A madcap riff on the assassination of President John F. Kennedy, “Winter Kills,” adapted by the director William Richert from Richard Condon’s 1974 best seller, is part black comedy, part paranoid thriller and — an evocation of cosmic conspiracy that boasts its own conspiratorial back story — part carnival hall of mirrors.

The movie, first released in 1979, and then again in 1983 (with its ending supposedly altered), returns after four decades in a new 35 mm print.

The President’s Commission on the Assassination of President Kennedy, known as the Warren Commission and established in 1963, was still hotly contested when Condon wrote his novel, a precursor to literary treatments of Kennedy’s death like Don DeLillo’s “Libra” and James Ellroy’s “American Tabloid.” The movie is redolent of Watergate-era films like “The Parallax View” from 1974, but in the age of QAnon it scarcely seems dated. One of the novel’s favorable reviews quotes Condon to the effect that, in contemporary America truths are less important than “the illusion of truths.”

Jeff Bridges plays Nick, the younger half brother of a charismatic president murdered by a lone assassin in downtown Philadelphia. Given evidence, years later, of a second gunman, Nick is dragged down a rabbit hole, at once aided and thwarted by his all-powerful father (John Huston, essentially reprising his role in “Chinatown”).

A greater mystery than the plot may be the cast assembled by Richert, directing his first nondocumentary, and his shady producers, whose major credit was the soft-core movie “Black Emanuelle.” The always sympathetic Bridges and the ineffably sleazy Huston are supported by the veteran heavies Richard Boone, Sterling Hayden and Ralph Meeker; the international stars Tomas Milian and Toshiro Mifune; and the reliable wackos Anthony Perkins and Eli Wallach, plus the ’50s melodrama queen Dorothy Malone, with the supermodel Belinda Bauer as the requisite woman of mystery. Elizabeth Taylor (uncredited and silent save for a single angry word) was canny enough to take payment upfront. The rest of the cast seems to have been strung along for the duration of the start-stop shoot.

As chronicled by Condon in a 1983 Harper’s article no less sensational than the movie, as well as a documentary found on the Blu-ray release, “Winter Kills” was six years in production, during which it was repeatedly shut down for lack of cash. (Drug money was involved. One producer was later murdered, his partner wound up in jail.) While these travails may not be evident onscreen, knowledge of the saga adds to the movie’s sense of imperial hubris — the “Game of Thrones”-style credits announcing the stellar cast, the spectacularly superfluous locations shot by Vilmos Zsigmond (between “Close Encounters of the Third Kind” and “The Deer Hunter”!?).

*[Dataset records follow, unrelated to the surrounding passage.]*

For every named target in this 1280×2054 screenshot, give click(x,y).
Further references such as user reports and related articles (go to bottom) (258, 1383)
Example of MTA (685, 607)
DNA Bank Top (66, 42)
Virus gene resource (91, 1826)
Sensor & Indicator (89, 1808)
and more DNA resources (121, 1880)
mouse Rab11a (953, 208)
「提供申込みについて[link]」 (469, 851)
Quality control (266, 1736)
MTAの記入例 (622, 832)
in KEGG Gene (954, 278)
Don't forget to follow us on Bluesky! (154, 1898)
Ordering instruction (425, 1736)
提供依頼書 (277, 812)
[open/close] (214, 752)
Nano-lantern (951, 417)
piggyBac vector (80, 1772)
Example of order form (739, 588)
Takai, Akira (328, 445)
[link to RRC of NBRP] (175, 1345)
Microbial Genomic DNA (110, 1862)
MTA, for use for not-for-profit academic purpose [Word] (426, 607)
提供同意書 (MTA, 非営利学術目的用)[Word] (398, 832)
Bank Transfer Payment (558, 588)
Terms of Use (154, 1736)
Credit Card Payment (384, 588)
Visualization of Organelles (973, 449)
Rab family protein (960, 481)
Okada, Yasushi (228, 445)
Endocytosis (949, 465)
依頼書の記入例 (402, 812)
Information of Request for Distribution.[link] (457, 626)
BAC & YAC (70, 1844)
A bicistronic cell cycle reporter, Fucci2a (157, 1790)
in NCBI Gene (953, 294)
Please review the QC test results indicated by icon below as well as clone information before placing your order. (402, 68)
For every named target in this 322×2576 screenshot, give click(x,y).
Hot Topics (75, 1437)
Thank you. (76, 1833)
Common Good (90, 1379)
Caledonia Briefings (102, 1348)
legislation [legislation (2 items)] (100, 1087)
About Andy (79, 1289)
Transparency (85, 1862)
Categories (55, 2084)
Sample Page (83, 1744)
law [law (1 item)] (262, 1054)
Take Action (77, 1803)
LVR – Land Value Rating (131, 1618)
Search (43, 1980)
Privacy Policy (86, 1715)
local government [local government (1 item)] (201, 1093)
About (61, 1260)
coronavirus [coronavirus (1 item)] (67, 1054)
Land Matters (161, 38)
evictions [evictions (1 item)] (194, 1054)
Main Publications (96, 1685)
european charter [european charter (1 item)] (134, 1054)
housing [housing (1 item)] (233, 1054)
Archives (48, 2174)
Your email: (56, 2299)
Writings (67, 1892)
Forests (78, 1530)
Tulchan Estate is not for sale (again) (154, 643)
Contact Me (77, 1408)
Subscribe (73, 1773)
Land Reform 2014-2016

“Winter Kills” is not always easy to follow — Condon’s convoluted plot has been simplified and the film is consequently riddled with narrative lacunae — but from beginning to end, the gist is always clear. The movie “doesn’t make a bit of sense, but it’s fast and handsome and entertaining,” Janet Maslin wrote in her 1979 review in The Times. Preposterous as it is, its vision of total surveillance, constant subterfuge and plutocracy run amok has a measure of social realism.

If paranoid thinking is the antidote to chaos, “Winter Kills” demonstrates its appeal. The movie is an article of faith. That it exists at all is something of a miracle.

Winter Kills

Aug. 11-24 at Film Forum, Manhattan; filmforum.org.